Portrait of Emil Underberg Emil Underberg recalls a partnership from the very beginning. He represents the fourth generation to lead his family’s company.


A family-run company that had been successful for more than 100 years might have been expected to be somewhat reluctant to get involved with a "start-up" company – as it would have been called today. But the maker of the herbal digestive had no reservations at all. Nonetheless, other people did, Underberg clearly remembers. These sceptics included players in the beverage industry and banks. Some whispered that a business relationship with METRO was a risky proposition. He says that even the head of a major bank personally urged him to break off his relationship with the new kid on the block. Underberg listened to their doubts and took the decision he thought was right: He delivered more products to the self-service wholesale company year after year. By contrast, the business relationship with the major bank ended a long time ago.

International door opener

Underberg leafs through his documents. He kept very exact records. In 1967, his company generated sales of DM 1.2 million with METRO. The next year, sales nearly doubled. By 1971, the company's sales had risen to DM 8.6 million. The company's business with METRO "exploded," Underberg says. The sales figures at the family-run business in the Lower Rhine region grew in lockstep with the new company's expansion of its store network in Germany and its step-by-step entry into international markets. "METRO opened the doors to new markets for us," the company's leader says. Today, the digestive known as Rheinberger Kräuter that the Underberg family makes according to a closely guarded secret recipe of choice and aromatic herbs from 43 countries is sold in more than 100 countries. And thanks to acquisitions and partnerships, the former one-product company has become one of Germany's largest makers of spirits. The products range from the whisky liqueur drambuie to the sugarcane schnapps Pitú and the brandy Asbach Uralt. Many of these beverages are also on the shelves of METRO stores. "The head of procurement Karl-Heinz Dittmann was always open to innovations," Underberg recalls. Underberg says that every time he came up with a new product, the METRO buyer said: "Let's give it a try. We'll put on the shelves." He adds that they never talked about the terms of the business arrangement until the innovation had proved itself.

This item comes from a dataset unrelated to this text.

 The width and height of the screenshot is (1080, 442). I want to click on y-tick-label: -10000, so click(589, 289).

Product foto of a bottle of Underberg No matter whether you have just finished a hearty meal or suffering from a case of travel sickness: the popular bitter can handle the job.

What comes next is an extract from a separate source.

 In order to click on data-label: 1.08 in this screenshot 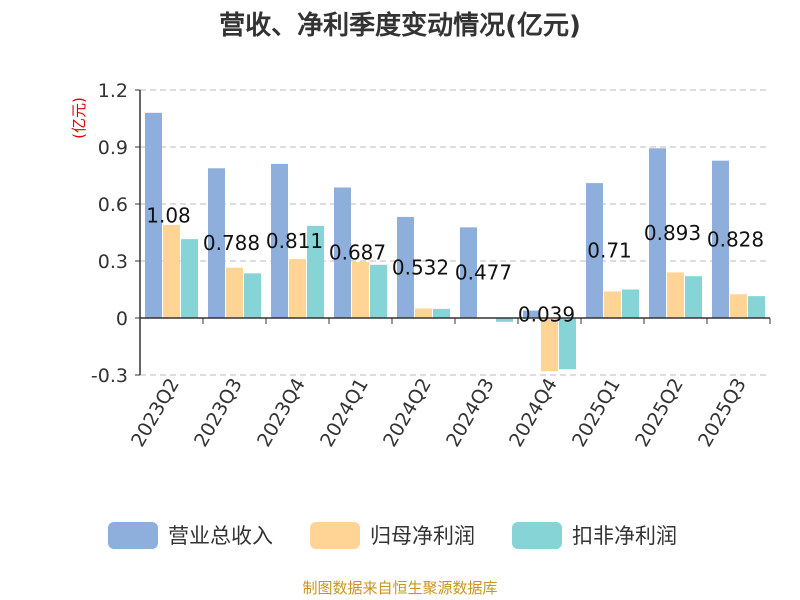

No diversion for the senses

Of course, METRO employees wanted to get to know the spirits that were stocking their shelves and asked about the having a "free degustation", according to the documents contained in his green folder. "We always had our tastings in the next room – and we still do," he says. He then whips out the key to the room and opens the door. But this is hardly the setting for a big bash. It looks more suitable for lab work. A round table is standing in the middle of the room. It is set for eight people. But not with plates, knives and forks. Rather with more than a half-dozen schnapps glasses at each place. The glasses are filled half way with a dark liquid. Several water glasses have been set up next to them. A questionnaire has also been placed at each setting. Testers can use it to describe how the beverages tasted to them. Underberg presses a button, and partitions arise from the tabletop – now, no one can see what the person sitting next to him or her has written on the form. After Underberg has quietly lowered the shutters, the room grows dark, and the senses have nothing to divert them. Full attention can be directed to the beverages about to be tasted.

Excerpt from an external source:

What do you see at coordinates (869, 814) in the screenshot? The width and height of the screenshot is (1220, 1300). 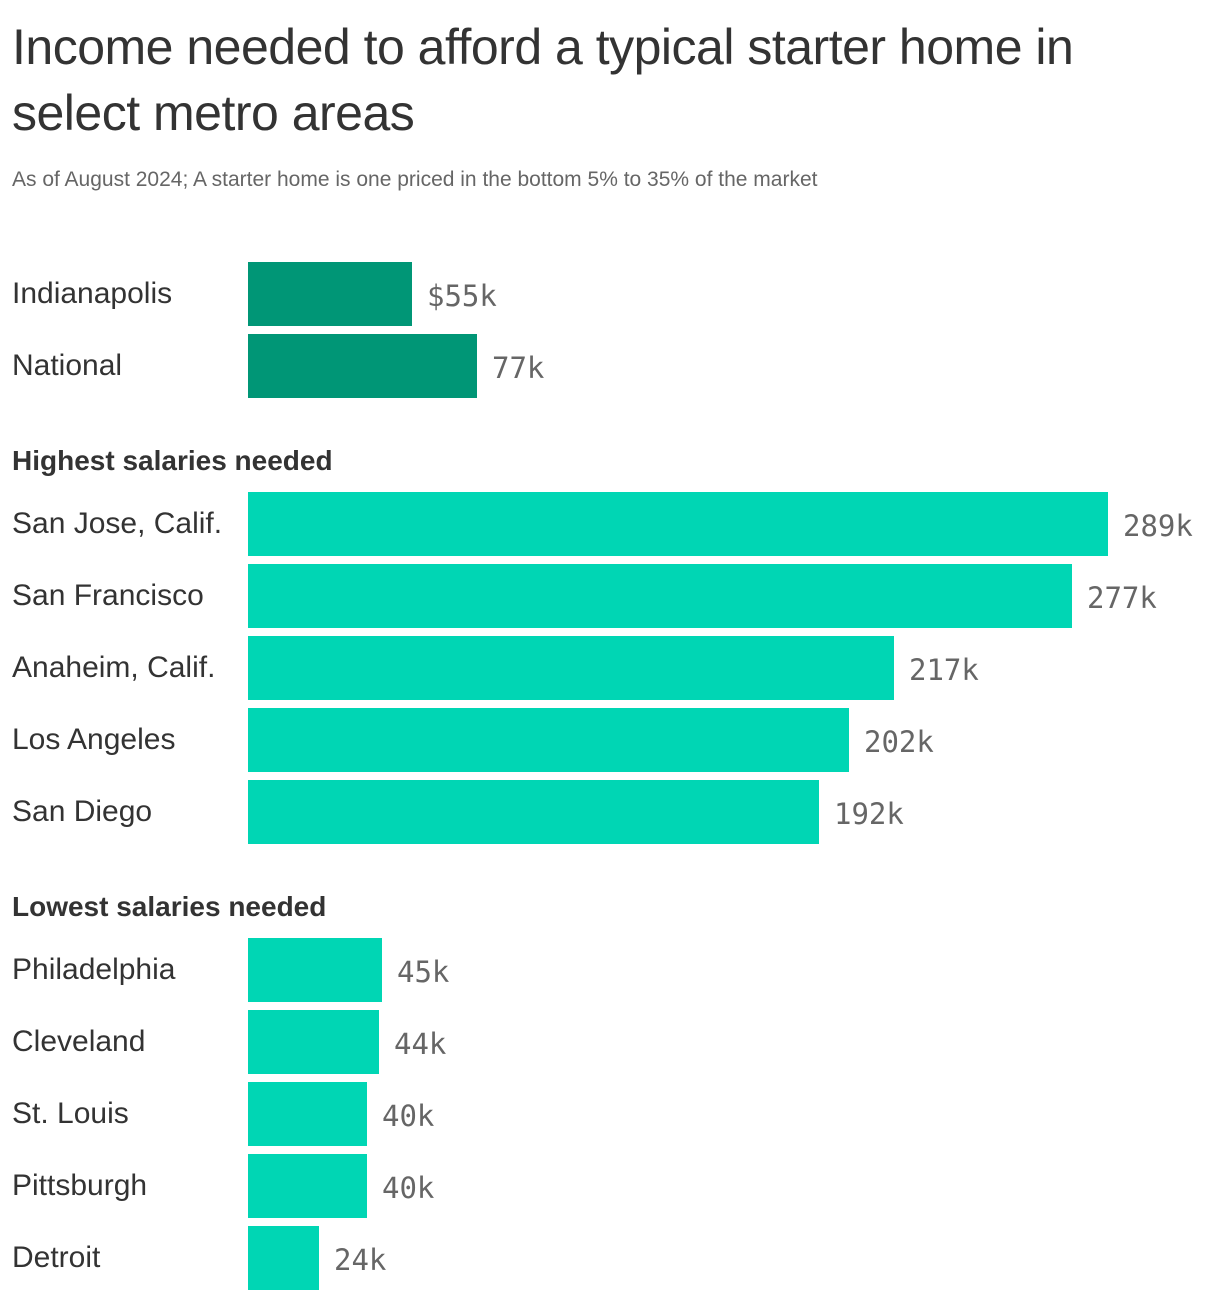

Underberg quickly puts everything back into place and closes the door to the tasting room. He does not want to divulge too much about the practices of a company that has been in business since 1846. But he willingly lets his guest leaf through correspondence conducted between his company and METRO. One thing becomes clear in the process: Dittmann may have indeed been a "one tough customer" during negotiations. But Emil Underberg was also pretty sly himself: "In the early years, I was promised that no other maker of herbal digestives would be sold by METRO," he says – with a smile.